Greek Key Terms:
Context: Hebrews 7:17-28 is the climactic section of the epistle's priesthood argument. Having established Melchizedek's superiority to Abraham (and therefore to Levi-in-Abraham's-loins, vv. 1-10), and having observed that a shift in priesthood entails a shift in law (vv. 11-14), the author now drives the hermeneutical point home: Psalm 110:4 itself — embedded in the canon of Israel — declares by divine oath a non-Aaronic priesthood, "a priest forever after the order of Melchizedek" (v. 17). The argument unfolds tightly: (a) the new priest comes "not by a law of succession [lit. 'of a fleshly commandment'] but by the power of an indestructible life" (v. 16); (b) Psalm 110:4 is the OT proof (v. 17); (c) "the former commandment is set aside because of its weakness and uselessness (for the law made nothing perfect [oudén eteleíōsen])" (vv. 18-19); (d) this new priesthood is established not by law but by oath (vv. 20-22); (e) unlike the many mortal Levitical priests, Christ's priesthood is permanent because His life is indestructible (vv. 23-24); (f) therefore He saves completely those who draw near, since He always lives to intercede (v. 25); (g) such a priest is fitting — holy, innocent, undefiled, separated from sinners, exalted above the heavens (v. 26); (h) He has no need to offer daily sacrifices first for His own sins — He offered once for all (ephapax) when He offered Himself (v. 27); (i) the law appoints weak men; "the oath, which came after the law, appoints the Son, who has been made perfect forever" (v. 28, teteleiōmenon eis ton aiōna). The entire passage functions as the theological installation of Christ's Melchizedekian priesthood, grounding it in Ps 110:4's divine oath and crowning it with the τελειόω language that links back across the LXX to the Aaronic millē' yad.
Connections:
Christological Connection: The theological meaning of Hebrews 7:17-28 is that Christ's priesthood is of a categorically different order than Aaron's — not a better version of the same thing, but a wholly different institution. Every word in the pericope presses this distinction. Akatalytos ("indestructible," v. 16) — a Greek word found nowhere else in the NT — names the metaphysical ground: Christ's priestly office is rooted in a life that death cannot dissolve, which is precisely why Aaron's priesthood needed successors (v. 23 — "death prevented them from continuing in office"). Orkōmosia ("oath-swearing," vv. 20-21, 28) names the covenantal ground: Christ's priesthood is installed by divine oath (Ps 110:4), whereas Aaron's was installed by Torah commandment. The distinction is decisive — an oath is unchangeable (Heb 6:13-18 has already made this argument), while a commandment within a larger legal system can be set aside when the system it served is fulfilled. Ephapax ("once for all," v. 27) names the sacrificial ground: Christ's offering is unrepeatable because it is effective, whereas Aaron's were repeated because they were ineffective. Aparabaton ("untransferable, permanent," v. 24) names the institutional ground: Christ's priesthood does not pass from one holder to another because the one holder lives forever. And teteleiōmenon ("made perfect," v. 28) — the Greek participle that rendered LXX's treatment of millē' yad — names the completed consecration: where Aaron's "filling of the hands" required seven days plus daily atonement and was never completed in the sense that any priest could say "I am finished", Christ has been teteleiōmenon eis ton aiōna, "made perfect forever." The seven-day millē' yad has collapsed into a single perfect act whose effects are eternal.

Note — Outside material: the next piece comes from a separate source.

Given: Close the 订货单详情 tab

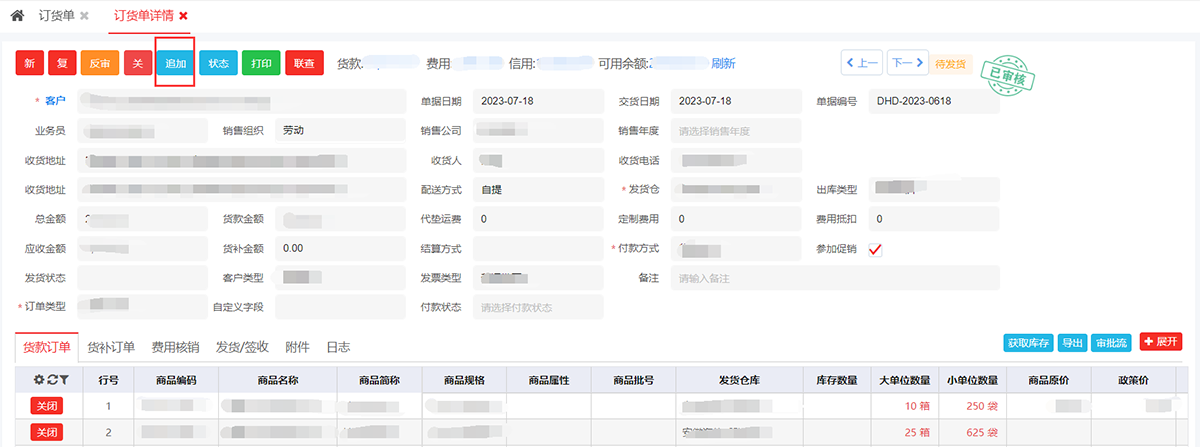Looking at the screenshot, I should pos(183,16).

This is the climactic point of the consecration trajectory. Every element of the Aaronic ordination finds its escalated fulfillment here: washing (external water) is surpassed by Christ's Jordan-Spirit-baptism where the Spirit remained (John 1:32-33); robing (Glory-replica garments) is surpassed by Christ's intrinsic Glory (John 1:14); anointing (external oil) is surpassed by Christ's unmediated Spirit-anointing (Acts 10:38); blood-application (ram's blood on ear, thumb, toe) is surpassed by Christ's own blood offered in His own Person (Heb 7:27; 9:12); millē' yad (seven-day ritual filling) is surpassed by teteleiōmenon eis ton aiōna (completed forever); and the installation itself, accomplished by Moses as external minister, is surpassed by the Father's own oath directly installing the Son (v. 21: "the Lord has sworn and will not change his mind: 'You are a priest forever'"). Where Aaron's consecration was provisional and repeated, Christ's is definitive and once-for-all.

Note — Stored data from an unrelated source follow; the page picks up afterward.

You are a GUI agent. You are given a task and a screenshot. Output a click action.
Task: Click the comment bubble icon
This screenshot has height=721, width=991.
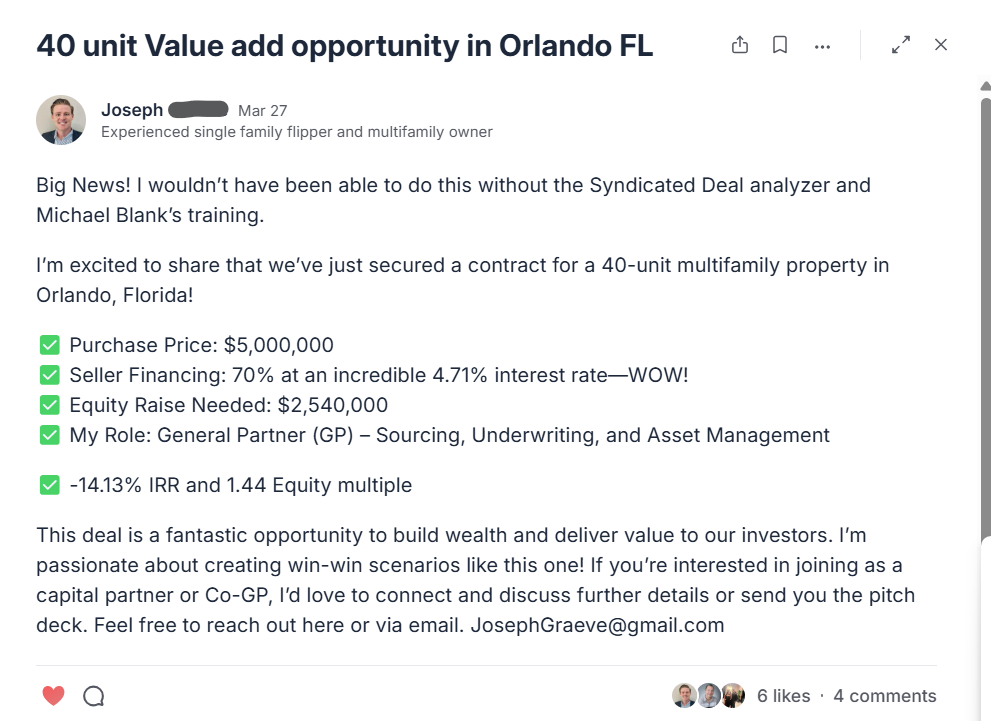click(x=94, y=696)
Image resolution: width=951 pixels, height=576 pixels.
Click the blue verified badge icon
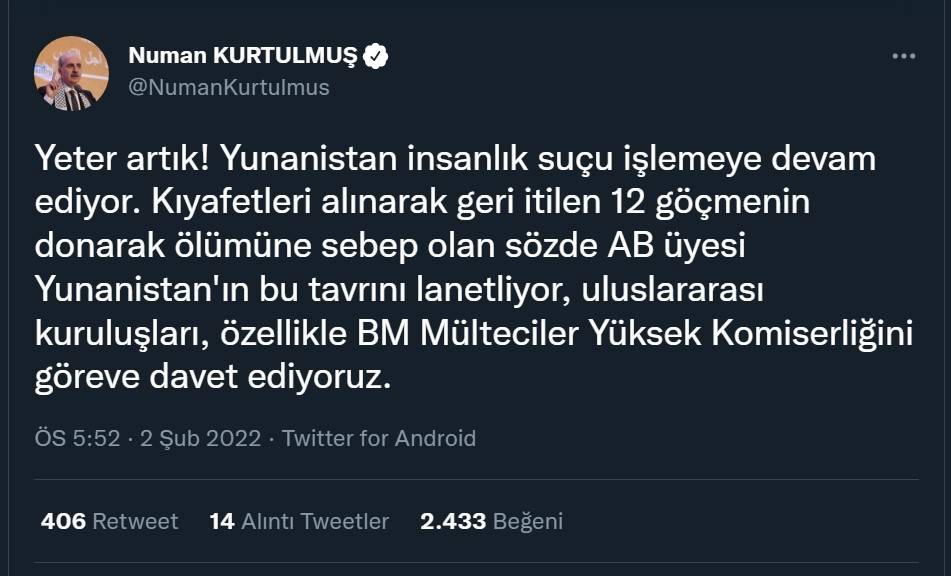coord(375,57)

The lexical bridge is especially important for the trajectory. The LXX of Exodus 29 and Leviticus 8 uses teleioō to translate the Hebrew idiom millē' yad ("fill the hand" = ordain). Hebrews 7:28 then describes Christ as teteleiōmenon eis ton aiōna ("having been made perfect forever"), Heb 5:9 as teleiōtheis ("having been made perfect"), and Heb 10:14 uses the same root for the effect on believers (teteleíōken tous hagiazomenous, "he has perfected those being sanctified"). This is not coincidence; it is deliberate typological vocabulary. Hebrews is saying: whatever Aaron's seven-day millē' yad was doing symbolically, Christ's once-for-all self-offering is the reality. Where Aaron's ordination "filled his hand" with the ordination offering for seven days, Christ's self-offering fills the hand of the universe — completing, perfecting, consecrating everything (Heb 2:10 applies teleioō to Christ as "the founder of their salvation... made perfect through sufferings").
Already/not-yet: Christ has already been installed as eternal Melchizedekian priest by divine oath — this is an accomplished, past-tense fact of salvation history (Heb 8:1 is present indicative: "we have such a high priest"). His intercession is ongoing (Heb 7:25 — "he always lives to intercede"). But the consummation awaits Ps 110:1's completion — His enemies fully footstooled, His redeemed perfectly gathered, and the royal priesthood of believers (1 Pet 2:9) brought into the eschatological service of Rev 7:15 and 22:3-4, where the Priest-King rules eternally and His priestly people worship forever.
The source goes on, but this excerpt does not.